Но прежде, в 1966 году киевские евреи решили отметить 25-летие памяти Бабьего Яра. И вышли в колону памяти…

Их встретило оцепление уже на Львовской площади – предупредительно и жестко, переодетые в штатское люди встали дисциплинарной армейской стенкой и начали теснить ветеранов ВОВ и их детей, рассекая на соты, которые оцепляли и превращали в ловушки….

В ловушках оказывалось по пять-семь человек, одного-двух из которых скручивали умело и крепко, практически без наручников, и оттесняли к синим воронкам. Прочих били под дых тут же - больно и тихо...

Воронки стояли по периметру площади бесконечным потоком служебных такси, которых не вызывали. Воронки набивали по восемь человек и без объяснения причин задержания развозили по дальним уголкам всей Киевской области…

В тот день три часа не ходили троллейбусы по 18 и 16 маршрутам… В тот же день сотни активистов первого за 25 лет (!) дня Памяти жертв Бабьего яра добирались домой со всех уголков Киевской области по домам от трех до восьми часов…. Кому как повезло….

…В 1991 году меня с матерью привез муж моей одноклассницы Светланы Телешевой к подножью памятника в Бабьем Яру. Это ещё не была еврейская менора, но это уже был памятник народной скорби, и шли по его ступеням не только я и моя мать, но и убитый в 1995 г. президент Израиля Ицхак Рабин, и умерший вскоре от рака легких великий русский актер Иннокентий Смоктуновский…

Всё начиналось с Бабьего Яра, все прошли через его ужас в своей этнической памяти, чтобы навсегда сохраниться в истории единой этнической общностью затравленных, но не согбенных советских евреев…

… Так в Киеве отмечали 50-летие памяти всемирного Холокоста, который по сих пор вбивают в умы новых украинцев забыть…

Но в 1941 году простые украинцы были иными… Жила в ту пору на Подоле семья городских в нескольких поколениях украинцев Олейников, чьи предки, быть может, давили растительное масло из семечек подсолнухов, а на препрессовке макухи из семечковой шелухи ловили леща и коропа, пока не перебрались в город на заработки, да с тем и прикипели к рабочей подольской окраине города Киев.

Отец семейства имел то ли татарские, то ли цыганские корни… Говорят, когда еще предки этого рода ходили с возами, запряженными волами в Крым за солью, встретили как-то в пути сердобольные украинские чумаки то ли татарчонка, то ли рома, который уже год скитался после смерти своей крымской родни на соляной дороге страны. Пожалели и забрали с собой, а когда вырастили, то жить оставили в семья старшего чумака Олейника, который и дал ему право быть на этой земле украинцем.

Когда в дом Олейника ввалились немецкие жандармы, первым вопросом, который поставили жене Олейника, было короткое вопросительное слово:
– Юде?
– Нет, – решительно сказала жена и вынула из-за божницы некий документ, датированный ещё 1897 годом, в котором стояло подтверждение метрической записи «малоросс», такое же, как у соседских Алейников еще более сегодня непроизносимое всуе царское субэтническое - то ли этническое, то ли служивое «казак»….

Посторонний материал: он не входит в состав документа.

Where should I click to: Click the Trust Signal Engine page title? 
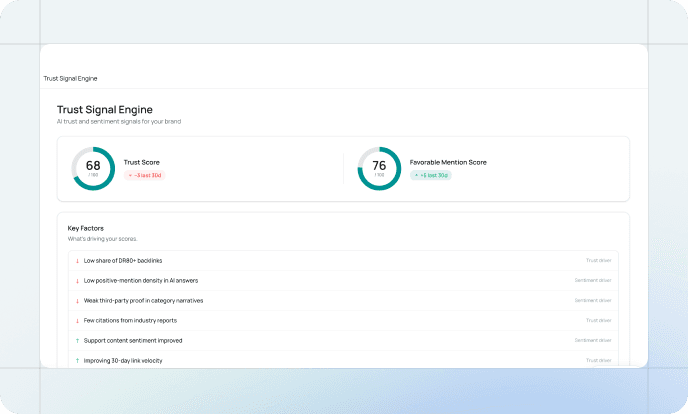pos(104,109)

Жандарм остался крайне недоволен… На юде был доведен стратегический план, за поимку юде премировали, а за смуглявого украинца ничего толком не полагалось… Были в избе два сына в отроческом возрасте сорванцов и дух нездоровый… Скажем прямо, несло в доме по-свински…

Немец схватился за нос, второй, чуть помельче выругался на обоих хозяев за то, что они «швайнен» и «унтерменш», но хозяйка браво сказала, что это запах свиного жира разведенного на керосине, поскольку старшенький только что переболел на брюшной тиф….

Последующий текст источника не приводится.